Just a page later in Luke, Christ incurs homicidal wrath from the church doctors and rabbis for his assumption of the Messiahship.
And there was delivered unto him the book of the prophet Isaiah. And when he had opened the book, he found the place where it was written, The Spirit of the Lord is upon me, because he hath anointed me to preach the Gospel to the poor; he hath sent me to heal the brokenhearted, to preach deliverance to the captives, and recovering of sight to the blind, to set at liberty them that are bruised,
To preach the acceptable year of the Lord.
And he closed the book, and he gave it again to the minister, and sat down. And the eyes of all of them that were in the synagogue were fastened on him.
And he began to say unto them, This day is the scripture fulfilled in your ears …
And they in the synagogue, when they heard these things, were filled with wrath, And rose up, and thrust him out of the city. And led him unto the brow of a hill whereupon their city was built, that they might cast him down headlong.
But he, passing through the midst of them, went his way.
Passing through the midst of them? How so? How strange. This is Jesus Christ the adult, who either by sheer power of personality or shape-shifting as a fog, avoids the first attempt on his life.

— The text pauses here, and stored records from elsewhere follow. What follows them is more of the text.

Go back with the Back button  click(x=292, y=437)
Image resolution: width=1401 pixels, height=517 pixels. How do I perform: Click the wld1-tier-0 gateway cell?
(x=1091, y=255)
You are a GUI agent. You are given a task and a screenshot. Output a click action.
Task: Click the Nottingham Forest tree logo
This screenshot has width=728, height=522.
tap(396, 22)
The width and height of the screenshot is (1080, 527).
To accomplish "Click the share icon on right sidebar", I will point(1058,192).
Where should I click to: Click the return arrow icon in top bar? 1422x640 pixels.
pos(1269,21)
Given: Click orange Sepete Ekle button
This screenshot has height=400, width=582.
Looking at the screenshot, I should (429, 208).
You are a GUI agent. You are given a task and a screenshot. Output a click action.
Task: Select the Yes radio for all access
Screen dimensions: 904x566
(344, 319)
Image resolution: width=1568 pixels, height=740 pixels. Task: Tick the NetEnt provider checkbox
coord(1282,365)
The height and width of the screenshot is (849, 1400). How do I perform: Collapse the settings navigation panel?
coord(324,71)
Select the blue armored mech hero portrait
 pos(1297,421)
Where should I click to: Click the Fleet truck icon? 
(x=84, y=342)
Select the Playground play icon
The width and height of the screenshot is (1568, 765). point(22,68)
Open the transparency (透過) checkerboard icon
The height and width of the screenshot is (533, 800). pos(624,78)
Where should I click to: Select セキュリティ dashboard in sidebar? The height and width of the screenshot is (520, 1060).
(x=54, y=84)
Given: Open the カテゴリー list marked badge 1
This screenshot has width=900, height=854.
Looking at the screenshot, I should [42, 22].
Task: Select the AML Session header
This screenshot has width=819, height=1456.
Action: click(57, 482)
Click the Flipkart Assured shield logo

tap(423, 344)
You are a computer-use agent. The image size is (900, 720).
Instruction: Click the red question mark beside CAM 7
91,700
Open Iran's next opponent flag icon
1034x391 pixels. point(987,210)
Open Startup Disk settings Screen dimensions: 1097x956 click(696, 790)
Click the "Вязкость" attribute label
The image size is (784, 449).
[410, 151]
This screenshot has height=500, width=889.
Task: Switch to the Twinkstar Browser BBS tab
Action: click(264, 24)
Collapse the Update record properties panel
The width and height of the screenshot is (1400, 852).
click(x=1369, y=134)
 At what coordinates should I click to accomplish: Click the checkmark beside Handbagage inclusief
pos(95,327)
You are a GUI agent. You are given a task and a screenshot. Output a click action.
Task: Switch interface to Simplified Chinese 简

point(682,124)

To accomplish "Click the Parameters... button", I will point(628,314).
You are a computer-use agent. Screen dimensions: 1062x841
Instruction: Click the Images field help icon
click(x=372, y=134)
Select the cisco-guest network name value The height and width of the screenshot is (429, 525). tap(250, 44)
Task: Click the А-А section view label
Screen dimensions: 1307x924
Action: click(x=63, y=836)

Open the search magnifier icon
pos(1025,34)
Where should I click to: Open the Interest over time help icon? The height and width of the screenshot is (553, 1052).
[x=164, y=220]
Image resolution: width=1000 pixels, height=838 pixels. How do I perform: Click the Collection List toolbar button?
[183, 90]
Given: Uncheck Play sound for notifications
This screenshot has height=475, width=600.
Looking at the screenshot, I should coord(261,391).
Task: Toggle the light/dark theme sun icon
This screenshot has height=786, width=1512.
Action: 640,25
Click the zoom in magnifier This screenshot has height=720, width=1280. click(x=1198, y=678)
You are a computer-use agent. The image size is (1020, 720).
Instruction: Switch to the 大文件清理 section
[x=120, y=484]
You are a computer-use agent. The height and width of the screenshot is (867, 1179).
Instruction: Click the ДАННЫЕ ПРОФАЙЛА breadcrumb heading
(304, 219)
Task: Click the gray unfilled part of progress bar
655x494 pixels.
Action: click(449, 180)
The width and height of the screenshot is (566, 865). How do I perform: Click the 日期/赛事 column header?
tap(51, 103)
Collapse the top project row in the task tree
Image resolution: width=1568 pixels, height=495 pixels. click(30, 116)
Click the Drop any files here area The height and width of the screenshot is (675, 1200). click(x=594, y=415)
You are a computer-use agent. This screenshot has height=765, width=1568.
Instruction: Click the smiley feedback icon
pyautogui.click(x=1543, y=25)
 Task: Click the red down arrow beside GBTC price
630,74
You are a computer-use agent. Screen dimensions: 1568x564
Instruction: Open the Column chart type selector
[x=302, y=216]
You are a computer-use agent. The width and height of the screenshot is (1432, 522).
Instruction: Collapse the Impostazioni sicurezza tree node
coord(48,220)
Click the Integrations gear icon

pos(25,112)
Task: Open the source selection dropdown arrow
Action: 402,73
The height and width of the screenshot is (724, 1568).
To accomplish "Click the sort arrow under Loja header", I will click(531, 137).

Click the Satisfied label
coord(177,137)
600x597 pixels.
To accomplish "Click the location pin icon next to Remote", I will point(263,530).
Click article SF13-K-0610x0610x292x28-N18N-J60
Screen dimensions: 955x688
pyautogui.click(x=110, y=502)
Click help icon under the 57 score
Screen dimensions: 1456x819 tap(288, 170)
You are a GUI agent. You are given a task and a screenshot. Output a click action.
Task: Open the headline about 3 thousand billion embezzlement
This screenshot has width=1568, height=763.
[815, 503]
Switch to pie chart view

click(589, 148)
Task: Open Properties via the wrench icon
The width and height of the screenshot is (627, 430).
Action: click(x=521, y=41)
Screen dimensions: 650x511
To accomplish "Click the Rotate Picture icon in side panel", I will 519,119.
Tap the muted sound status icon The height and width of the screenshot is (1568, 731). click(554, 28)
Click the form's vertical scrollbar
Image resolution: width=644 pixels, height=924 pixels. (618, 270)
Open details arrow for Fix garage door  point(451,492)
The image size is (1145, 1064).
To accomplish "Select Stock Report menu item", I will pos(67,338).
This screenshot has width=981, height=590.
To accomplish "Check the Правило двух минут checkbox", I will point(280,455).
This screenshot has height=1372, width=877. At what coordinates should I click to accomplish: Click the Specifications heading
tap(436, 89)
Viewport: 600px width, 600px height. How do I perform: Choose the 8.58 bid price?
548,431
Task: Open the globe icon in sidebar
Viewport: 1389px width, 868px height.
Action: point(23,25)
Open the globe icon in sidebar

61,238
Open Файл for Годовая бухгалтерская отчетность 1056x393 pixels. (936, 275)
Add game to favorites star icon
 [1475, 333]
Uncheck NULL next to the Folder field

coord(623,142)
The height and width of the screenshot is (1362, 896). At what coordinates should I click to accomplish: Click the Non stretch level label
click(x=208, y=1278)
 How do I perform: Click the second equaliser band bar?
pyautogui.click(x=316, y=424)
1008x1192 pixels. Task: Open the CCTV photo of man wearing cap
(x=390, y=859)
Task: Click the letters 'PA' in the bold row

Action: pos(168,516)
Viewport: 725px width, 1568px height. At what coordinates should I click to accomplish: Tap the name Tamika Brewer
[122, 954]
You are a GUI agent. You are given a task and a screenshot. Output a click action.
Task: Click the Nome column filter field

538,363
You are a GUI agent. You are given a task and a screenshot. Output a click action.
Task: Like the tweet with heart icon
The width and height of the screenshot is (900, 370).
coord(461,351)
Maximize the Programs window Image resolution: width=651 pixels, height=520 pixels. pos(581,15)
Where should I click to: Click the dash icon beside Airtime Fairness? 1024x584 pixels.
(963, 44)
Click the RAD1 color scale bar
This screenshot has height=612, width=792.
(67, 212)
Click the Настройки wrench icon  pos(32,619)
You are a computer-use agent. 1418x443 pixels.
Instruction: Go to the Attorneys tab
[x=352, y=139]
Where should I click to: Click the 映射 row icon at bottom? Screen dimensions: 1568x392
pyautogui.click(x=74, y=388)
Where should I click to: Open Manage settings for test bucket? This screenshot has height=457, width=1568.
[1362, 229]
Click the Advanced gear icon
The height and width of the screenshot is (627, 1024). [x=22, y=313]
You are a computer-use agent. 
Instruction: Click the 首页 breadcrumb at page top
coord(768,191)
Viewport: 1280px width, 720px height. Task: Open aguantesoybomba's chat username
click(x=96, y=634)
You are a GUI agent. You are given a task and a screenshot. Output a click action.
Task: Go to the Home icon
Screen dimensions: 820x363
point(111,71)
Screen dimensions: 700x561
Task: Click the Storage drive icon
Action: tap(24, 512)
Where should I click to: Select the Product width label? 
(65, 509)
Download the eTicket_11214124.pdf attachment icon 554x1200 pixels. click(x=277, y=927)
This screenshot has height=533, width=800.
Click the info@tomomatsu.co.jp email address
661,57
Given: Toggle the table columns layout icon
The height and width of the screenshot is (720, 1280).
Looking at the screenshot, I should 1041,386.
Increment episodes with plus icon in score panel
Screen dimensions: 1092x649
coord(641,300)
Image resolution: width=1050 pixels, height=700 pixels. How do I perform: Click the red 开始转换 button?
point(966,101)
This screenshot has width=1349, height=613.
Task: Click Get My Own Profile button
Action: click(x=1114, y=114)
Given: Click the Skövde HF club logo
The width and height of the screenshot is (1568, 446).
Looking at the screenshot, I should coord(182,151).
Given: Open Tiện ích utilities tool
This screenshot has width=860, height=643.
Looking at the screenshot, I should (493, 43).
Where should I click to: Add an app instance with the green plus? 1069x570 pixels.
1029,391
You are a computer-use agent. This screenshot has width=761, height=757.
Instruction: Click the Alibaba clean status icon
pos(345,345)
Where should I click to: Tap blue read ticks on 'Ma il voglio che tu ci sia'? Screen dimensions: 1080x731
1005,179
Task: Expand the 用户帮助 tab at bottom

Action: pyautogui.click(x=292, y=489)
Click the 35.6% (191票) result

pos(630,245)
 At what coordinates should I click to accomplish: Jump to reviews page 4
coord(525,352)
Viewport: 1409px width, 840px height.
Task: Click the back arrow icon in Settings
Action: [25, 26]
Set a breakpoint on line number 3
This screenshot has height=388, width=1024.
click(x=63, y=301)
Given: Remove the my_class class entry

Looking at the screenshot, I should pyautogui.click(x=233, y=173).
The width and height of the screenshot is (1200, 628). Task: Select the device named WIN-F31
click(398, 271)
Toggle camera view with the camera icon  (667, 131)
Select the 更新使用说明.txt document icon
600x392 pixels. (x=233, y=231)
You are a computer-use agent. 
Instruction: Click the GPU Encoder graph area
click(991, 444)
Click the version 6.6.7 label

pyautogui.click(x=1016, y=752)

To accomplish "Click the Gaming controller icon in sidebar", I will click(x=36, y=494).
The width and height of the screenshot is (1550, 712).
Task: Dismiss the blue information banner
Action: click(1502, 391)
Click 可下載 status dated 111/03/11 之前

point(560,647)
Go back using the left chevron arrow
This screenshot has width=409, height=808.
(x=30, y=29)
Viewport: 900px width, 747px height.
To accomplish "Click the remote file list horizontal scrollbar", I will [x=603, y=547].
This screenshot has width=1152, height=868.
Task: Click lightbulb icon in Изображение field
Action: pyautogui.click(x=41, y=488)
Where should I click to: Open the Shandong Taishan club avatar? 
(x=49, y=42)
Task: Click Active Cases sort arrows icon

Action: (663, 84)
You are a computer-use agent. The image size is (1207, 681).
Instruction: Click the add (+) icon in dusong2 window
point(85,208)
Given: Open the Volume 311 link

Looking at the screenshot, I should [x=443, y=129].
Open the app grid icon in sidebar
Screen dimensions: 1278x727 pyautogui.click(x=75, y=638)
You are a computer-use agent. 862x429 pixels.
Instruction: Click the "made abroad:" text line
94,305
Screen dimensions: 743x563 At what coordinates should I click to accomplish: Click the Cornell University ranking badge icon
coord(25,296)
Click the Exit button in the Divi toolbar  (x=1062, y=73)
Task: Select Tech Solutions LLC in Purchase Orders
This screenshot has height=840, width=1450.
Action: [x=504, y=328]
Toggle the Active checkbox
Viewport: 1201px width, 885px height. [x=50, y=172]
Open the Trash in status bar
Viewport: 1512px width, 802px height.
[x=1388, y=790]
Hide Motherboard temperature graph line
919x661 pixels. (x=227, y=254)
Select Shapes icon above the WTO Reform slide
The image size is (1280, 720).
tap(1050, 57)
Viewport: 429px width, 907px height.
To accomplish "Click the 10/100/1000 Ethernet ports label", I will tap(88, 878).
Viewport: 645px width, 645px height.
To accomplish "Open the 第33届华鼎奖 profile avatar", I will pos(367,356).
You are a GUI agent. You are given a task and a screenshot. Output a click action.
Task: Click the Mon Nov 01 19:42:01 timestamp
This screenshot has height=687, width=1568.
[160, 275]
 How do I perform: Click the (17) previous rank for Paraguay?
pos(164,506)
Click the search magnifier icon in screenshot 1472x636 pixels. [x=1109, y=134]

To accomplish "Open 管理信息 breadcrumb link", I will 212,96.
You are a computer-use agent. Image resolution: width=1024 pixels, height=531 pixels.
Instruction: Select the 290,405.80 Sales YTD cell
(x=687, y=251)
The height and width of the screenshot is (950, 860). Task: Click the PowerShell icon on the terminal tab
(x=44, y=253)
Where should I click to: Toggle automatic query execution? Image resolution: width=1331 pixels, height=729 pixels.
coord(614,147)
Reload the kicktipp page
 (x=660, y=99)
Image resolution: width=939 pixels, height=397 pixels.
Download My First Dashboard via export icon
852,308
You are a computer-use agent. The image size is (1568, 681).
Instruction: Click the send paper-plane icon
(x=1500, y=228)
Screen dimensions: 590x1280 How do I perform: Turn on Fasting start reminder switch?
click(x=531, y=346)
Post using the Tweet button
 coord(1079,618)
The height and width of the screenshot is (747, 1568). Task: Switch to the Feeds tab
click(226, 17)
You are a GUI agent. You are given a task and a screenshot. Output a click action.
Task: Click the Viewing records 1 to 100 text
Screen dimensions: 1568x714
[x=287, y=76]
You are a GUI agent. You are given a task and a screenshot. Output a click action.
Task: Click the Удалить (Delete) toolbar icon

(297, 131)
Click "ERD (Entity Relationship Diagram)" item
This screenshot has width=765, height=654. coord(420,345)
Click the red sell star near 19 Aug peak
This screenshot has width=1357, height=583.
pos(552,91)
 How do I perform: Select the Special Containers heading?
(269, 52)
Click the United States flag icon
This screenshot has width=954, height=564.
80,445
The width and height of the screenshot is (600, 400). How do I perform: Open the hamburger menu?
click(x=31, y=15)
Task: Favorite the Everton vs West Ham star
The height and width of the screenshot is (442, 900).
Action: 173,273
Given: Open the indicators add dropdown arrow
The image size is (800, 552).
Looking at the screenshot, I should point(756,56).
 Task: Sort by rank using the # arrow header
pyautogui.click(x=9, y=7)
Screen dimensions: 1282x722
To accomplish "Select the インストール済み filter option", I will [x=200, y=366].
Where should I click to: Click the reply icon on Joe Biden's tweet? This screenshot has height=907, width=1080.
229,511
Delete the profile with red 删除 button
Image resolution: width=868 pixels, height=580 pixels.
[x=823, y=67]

I ask now who, two millennia from these words and actions, can be altogether comfortable and glib in their soul when they believe in the Savior as the Lamb of God, the Son of God, the Son of Man in fragile body, killed though the agency of his fellow man by his own omniscient Father, as a passway to paradise, his father’s kingdom where there are “many mansions”?
It takes one confused and near-absurd fellow mystic to believe, is what. The paradoxical Christ looms through the ages from the Biblical account, bothering the thoughts of even professed atheists I’ve spoken with. One of my great pals, now passed away, could not shake away from Christ, even though he called him a magician and himself a “Christian Oblivionist.” That is, Christ as the answer on earth, but death as a finality.
Years ago I had the honor of interviewing a hero, Johnny Cash—a Christian who protested the Vietnam War, began wearing black in mourning, yet still went to sing for our monstrously betrayed troops there. A man who put his body where his mouth was, Cash.
I was not a Christian then, some 13 years ago, and I asked Mr. Cash if he ever doubted. “Every day,” was his quick reply.
I was raised Baptist, among those whose interpretation of the Bible led them to decry the cult of Mary as intercessor to Christ, to decry those Roman Catholics who built their increasingly heavy, rich and gorgeous church around her. I now find myself drawn to Mary as the being who stands for us all.
Mary provides bewilderment and also faithful attendance to her son through the crucifixion, an excruciation beyond belief for a mother. She remained on Golgotha after the faithless males fled. Hers is a journey through the Passion never to be forgotten. She was a follower of the tiger and the lamb, chided and deserted by her son, whose bigger deeds must’ve remained confusing until his fulfillment.
But at the center of all my faith, as at the center of the sadly unvisited Good Book, is a man who also forgives our wretchedness. He was not always strong himself. In the garden of Gethsemane he asked his father to let this cup, the crucifixion, be passed from him. His stumbling under the cross up the Via Dolorosa reminds me always of our own stumbling and crawling, over a mighty rough pathway of words left to us by long-dead writers, toward the good mountain of our deliverance.